Cisne negro: un baile desconocido

Una obra que no deja indiferente a quien tenga el valor de adentrarse en mundo de fantasía bañado en realidad. Un baile elegante, sutil, repleto del blanco que emana de la propia protagonista en cada detalle de la obra. Además de una feroz crítica al compromiso, a la autoexigencia y a lo que se espera de cada movimiento y de cada gesto. La fuerza que se plasma en cada escena, traspasa la pantalla en la que un curioso e intrigado espectador quiere conocer más la verdad a pesar de no estar conviviendo con ella.

Para los aficionados al ballet, para los que disfrutan de las notas musicales y para los que detestan todo tipo de expresión artística. Nada queda en la superficie que esta desconocida estirpe pretende reflejar con cada acto que realiza dejando boquiabierto hasta al espectador más desinteresado.

También se puede sentir reflejado el que tenga una relación autoritaria paternal porque la intensidad de las palabras que bailan sobre la cárcel en la que vive Nina (Natalie Portman) hacen que se quiera destruir ese mundo para que se abra el telón de libertad y esperanza que con tanto fervor se desea.

La sensualidad y la frigidez combaten por el sueño anhelado de presidir y guiar a los súbditos con coraje y firmeza que tanto se pide al pequeño ave que no puede salir de su propio cascarón.
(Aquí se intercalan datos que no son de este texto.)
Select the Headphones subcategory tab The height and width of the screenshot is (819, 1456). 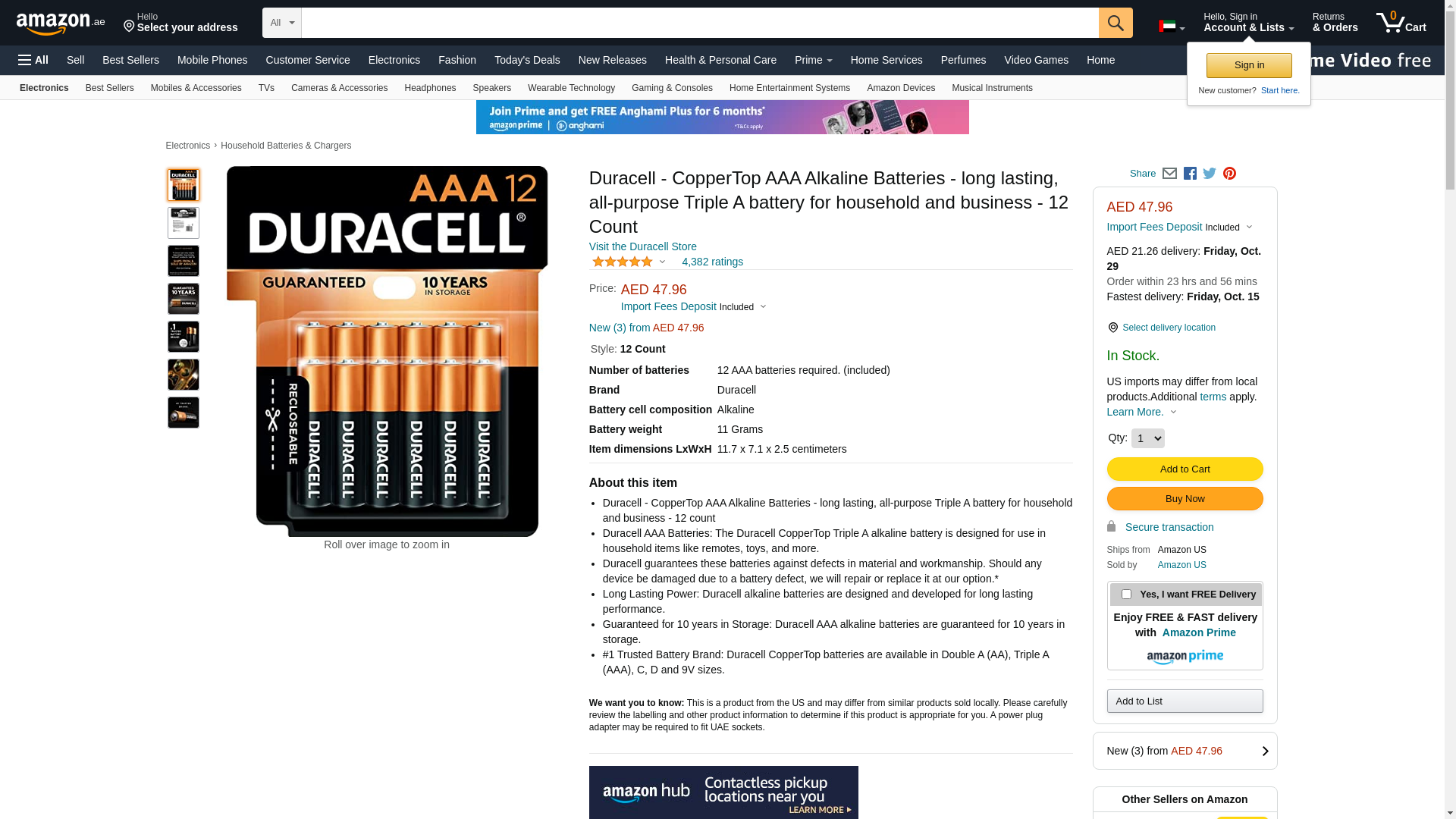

Se puede reflejar cada uno con su historia en sus múltiples espejos que se muestran en este regalo que se nos presenta con obsesión y en ocasiones, con crueldad del mundo del espectáculo. La frivolidad toma el foco principal en cuanto se habla de la perfección y de su costoso precio. La meta de esta dura carrera, transmite un contoneo agridulce porque quien lo ve por la mirilla de la puerta, está hambriento por ver el acto final pero por otra parte, no quiere romper el bello envoltorio ya que, con no tanta perspicacia, uno puede acontecer lo que ocurrirá.

Una vida, en apariencia envidiable, en cuyo eje se sitúa la competitividad y la aspiración por ser la estrella que más brilla, cueste lo que cueste. Como en muchos casos ocurre, la perfección humana es a lo que más se quiere uno acercar pero como en todo cuento con moraleja, todo tiene su consecuencia.

El drama y el erotismo conviven durante estos 108 minutos en los que las palpitaciones del espectador se verán alteradas de forma interrumpida por este oscuro túnel en el que aunque nos neguemos a hacerlo, habrá que cruzarlo para no quedarnos en la orilla de la duda.